Chris Vuklisevic - Du thé pour les fantômes

Du thé pour les fantômes, Chris Vuklisevic, 2023, 439 pages

Félicité et Agonie sont deux soeurs qui ne se sont pas vues depuis des dizaines d'années. Deux soeurs un peu particulières : l'une dialogue avec les fantômes pour leur permettre de partir en paix quand l'autre est une sorcière recluse au fond des montagnes. Mais la mort de leur mère va réunir les jumelles et les mettre en quête de leurs origines.

C'est peu dire que Du thé pour les fantômes commence de manière déstabilisante. Les personnages sont peu sympathiques, les capacités d'Agonie font frissonner, la place et le rôle du narrateur est peu clair, l'enjeu du récit n'est pas évident et le tout n'est pas conté de manière linéaire. L'ensemble donne une sensation vraiment étrange qui a eu du mal à m'accrocher. Mais pourquoi autant de personnes ont bien pu adorer ce roman ? C'est en poursuivant que j'ai compris.

Du thé pour les fantômes est un roman qui ne cesse de s'améliorer au fil de ses pages. Il m'aura défintivement acquis à sa cause lors d'un sublime passage à deux voix, aussi réussi sur le fond que sur la forme, qui dit parfaitement les rancoeurs et les points de vue différents que deux personnes peuvent acquérir, sans que l'une ait plus raison que l'autre.

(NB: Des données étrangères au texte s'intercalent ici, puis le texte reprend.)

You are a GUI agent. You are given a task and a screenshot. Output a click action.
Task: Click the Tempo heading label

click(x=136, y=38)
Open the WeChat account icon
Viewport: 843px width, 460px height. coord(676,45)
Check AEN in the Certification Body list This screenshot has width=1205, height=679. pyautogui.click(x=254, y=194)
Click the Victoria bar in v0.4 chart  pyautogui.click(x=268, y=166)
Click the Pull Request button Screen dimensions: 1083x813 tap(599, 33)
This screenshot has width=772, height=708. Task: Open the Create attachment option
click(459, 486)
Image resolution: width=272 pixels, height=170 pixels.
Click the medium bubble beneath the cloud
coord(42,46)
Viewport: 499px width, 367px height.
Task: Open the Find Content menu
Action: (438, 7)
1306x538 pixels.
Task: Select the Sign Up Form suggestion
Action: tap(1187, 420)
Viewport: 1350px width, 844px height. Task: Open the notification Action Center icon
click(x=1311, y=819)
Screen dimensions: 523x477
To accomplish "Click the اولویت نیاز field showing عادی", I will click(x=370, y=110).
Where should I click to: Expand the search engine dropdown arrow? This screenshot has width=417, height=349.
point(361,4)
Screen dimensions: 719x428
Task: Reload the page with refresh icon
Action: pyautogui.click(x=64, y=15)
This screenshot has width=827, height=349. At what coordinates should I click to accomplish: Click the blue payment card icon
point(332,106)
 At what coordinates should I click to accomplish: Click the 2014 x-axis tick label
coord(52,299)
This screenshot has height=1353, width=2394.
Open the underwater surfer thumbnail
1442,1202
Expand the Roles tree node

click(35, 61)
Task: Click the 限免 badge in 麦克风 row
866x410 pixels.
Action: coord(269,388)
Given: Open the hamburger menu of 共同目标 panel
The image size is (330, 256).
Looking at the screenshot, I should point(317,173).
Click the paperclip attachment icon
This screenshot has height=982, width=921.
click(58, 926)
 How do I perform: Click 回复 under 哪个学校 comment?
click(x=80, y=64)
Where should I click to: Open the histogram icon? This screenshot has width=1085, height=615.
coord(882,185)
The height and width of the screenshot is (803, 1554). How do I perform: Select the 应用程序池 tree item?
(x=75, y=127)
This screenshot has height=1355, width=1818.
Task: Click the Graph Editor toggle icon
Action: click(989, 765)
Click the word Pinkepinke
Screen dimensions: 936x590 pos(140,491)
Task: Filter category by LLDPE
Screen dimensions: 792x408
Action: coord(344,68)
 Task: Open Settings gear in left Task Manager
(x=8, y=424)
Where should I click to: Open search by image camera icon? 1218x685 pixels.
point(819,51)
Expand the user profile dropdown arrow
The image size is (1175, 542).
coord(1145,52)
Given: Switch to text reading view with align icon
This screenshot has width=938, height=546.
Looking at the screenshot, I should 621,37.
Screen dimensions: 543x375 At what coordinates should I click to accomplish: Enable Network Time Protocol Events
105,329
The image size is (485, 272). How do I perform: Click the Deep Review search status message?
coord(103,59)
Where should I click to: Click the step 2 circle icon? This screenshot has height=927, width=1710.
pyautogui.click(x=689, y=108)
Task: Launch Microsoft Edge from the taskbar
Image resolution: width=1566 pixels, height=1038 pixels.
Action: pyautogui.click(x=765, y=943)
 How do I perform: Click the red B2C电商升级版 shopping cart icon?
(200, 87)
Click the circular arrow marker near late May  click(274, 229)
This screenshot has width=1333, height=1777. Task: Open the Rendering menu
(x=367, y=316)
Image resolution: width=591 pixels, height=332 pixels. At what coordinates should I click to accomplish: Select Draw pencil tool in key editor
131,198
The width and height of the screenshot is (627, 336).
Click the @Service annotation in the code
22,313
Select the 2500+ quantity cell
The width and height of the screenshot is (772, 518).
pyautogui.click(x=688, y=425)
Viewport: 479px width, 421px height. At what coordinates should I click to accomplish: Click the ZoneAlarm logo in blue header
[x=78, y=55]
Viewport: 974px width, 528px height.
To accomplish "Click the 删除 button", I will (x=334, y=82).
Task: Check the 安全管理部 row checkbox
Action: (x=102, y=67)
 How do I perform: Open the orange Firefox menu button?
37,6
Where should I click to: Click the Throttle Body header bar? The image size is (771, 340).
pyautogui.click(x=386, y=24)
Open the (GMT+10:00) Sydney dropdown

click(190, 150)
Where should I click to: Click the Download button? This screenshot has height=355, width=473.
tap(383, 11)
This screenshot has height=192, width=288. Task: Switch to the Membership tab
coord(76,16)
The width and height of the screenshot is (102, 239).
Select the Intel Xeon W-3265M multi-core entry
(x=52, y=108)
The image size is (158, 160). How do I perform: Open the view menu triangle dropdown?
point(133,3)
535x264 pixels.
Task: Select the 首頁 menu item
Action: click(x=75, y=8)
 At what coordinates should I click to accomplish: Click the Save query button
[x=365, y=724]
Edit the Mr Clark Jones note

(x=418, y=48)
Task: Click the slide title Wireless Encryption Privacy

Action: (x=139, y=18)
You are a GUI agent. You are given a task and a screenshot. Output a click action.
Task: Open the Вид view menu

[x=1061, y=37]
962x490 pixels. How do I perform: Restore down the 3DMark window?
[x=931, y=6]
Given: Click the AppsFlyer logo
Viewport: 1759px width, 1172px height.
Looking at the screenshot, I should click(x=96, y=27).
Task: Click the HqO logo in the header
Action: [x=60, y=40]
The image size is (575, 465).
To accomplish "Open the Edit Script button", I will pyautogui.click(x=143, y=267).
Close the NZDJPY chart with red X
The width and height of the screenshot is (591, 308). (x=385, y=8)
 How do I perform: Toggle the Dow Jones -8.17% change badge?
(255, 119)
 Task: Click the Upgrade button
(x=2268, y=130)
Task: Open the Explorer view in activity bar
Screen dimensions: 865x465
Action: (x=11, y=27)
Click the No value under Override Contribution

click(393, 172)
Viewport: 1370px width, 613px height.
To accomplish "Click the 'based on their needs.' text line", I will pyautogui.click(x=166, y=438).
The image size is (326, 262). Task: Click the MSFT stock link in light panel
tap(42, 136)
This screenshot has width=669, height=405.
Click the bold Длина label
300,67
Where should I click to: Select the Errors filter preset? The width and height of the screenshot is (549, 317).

C'est un point de bascule pour moi mais ce n'est pas une rupture, c'est seulement l'aboutissement - le premier aboutissement - d'une grande maitrise de la part de Chris Vuklisevic dans sa construction du récit.

Du thé pour les fantômes est donc un livre qui se dévoile peu à peu, au niveau de ses personnages comme de son histoire. Si tout parait d'abord un peu bizarre, l'impression finale est tout autre : chaque mot est dosé, chaque mot compte, chaque mot est utilisé à bon escient. D'une manière extrêmement satisfaisante, tout finit par faire totalement sens et avoir ses raisons d'être jusqu'à se terminer en apothéose.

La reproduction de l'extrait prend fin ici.